Huh weird I do have experience of this happening especially on used drives that are technically beyond their lives, +7 years etc, guess it depends on manufacturer and classification since you haven't personally experienced it. When I say slow down I'm referring to the read and write speed not the platter rpm even though that could happen such as with motor bearing wear. There's really multiple potential hard wear issue that could cause read and write speeds to slow down: head wear, platter degradation, etc. Although i do want to clarify that I'm not necessarily saying its dying or even if its 100% a hardware issue since fragmentation could be the cause. Not even sure if it'll be throwing out errors yet so I can't wait to see what OP updates us with.

[–] atzanteol@sh.itjust.works 5 points 5 months ago* (last edited 5 months ago) (1 children)

Those are signs that the drive is failing - not a "normal wear and tear".

The spindle must spin at a constant angular velocity for the drive to operate. It can't slow down and work since the heads expect the bits to be on the platters in certain locations and to come at a fixed rate. It doesn't slow down over time. HDD motors are extremely precise with feedback to ensure the rate is correct. It's not a simple DC motor.

Same with the heads - they don't touch the platters so I'm not sure why they would be "wearing down." But if they are that's a sign of failing not just "normal wear and tear". In fact if it does touch a platter that's catastrophic...

HDDs are made with excellent precision. I have a drive with a powered-on time of over 8 years and it performs as it did when I bought it. Just because there are moving parts doesn't mean they're bad.
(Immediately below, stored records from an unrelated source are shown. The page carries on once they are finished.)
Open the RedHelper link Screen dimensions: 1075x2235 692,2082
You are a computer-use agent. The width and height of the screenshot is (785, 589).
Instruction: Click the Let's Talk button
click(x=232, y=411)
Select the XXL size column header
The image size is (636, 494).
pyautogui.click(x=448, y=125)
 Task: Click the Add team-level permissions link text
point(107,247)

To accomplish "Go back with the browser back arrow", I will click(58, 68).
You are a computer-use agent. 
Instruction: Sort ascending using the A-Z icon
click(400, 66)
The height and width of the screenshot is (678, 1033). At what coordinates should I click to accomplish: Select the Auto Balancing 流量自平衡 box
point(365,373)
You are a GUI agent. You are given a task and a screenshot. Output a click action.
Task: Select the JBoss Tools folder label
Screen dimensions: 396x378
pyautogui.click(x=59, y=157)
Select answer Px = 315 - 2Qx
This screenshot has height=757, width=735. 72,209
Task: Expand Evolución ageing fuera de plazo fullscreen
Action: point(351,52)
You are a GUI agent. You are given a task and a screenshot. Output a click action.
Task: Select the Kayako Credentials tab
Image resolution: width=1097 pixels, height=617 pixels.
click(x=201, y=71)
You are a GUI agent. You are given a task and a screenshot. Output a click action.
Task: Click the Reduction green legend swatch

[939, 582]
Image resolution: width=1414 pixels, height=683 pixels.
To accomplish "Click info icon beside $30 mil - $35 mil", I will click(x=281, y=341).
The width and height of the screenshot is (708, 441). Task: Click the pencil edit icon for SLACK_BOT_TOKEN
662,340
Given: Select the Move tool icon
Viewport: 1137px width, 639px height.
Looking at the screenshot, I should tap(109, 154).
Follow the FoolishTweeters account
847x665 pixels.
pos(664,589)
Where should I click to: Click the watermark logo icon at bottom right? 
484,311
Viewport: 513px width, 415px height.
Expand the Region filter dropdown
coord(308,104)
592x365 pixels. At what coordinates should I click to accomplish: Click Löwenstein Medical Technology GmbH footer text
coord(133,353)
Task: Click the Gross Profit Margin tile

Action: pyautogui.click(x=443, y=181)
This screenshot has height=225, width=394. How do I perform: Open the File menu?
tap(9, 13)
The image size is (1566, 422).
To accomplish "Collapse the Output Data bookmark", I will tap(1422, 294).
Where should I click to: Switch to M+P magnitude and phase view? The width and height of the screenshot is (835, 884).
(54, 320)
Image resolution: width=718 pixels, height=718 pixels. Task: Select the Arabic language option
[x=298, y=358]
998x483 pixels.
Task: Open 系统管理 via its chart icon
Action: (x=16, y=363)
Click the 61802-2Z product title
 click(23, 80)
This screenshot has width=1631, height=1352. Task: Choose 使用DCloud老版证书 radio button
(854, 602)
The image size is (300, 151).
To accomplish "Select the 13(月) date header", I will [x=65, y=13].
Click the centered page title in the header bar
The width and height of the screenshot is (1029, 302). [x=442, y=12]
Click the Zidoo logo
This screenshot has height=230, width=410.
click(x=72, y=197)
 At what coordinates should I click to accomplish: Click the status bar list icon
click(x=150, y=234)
We've been making them for many years and have gotten very good at it.

And fragmentation is almost certainly not an issue with ext4.

[–] TimeSquirrel@kbin.social 2 points 5 months ago

We’ve been making them for many years and have gotten very good at it.

This can't be overstated enough. Modern mechanical hard drives are a hundred times more impressive than Swiss watches.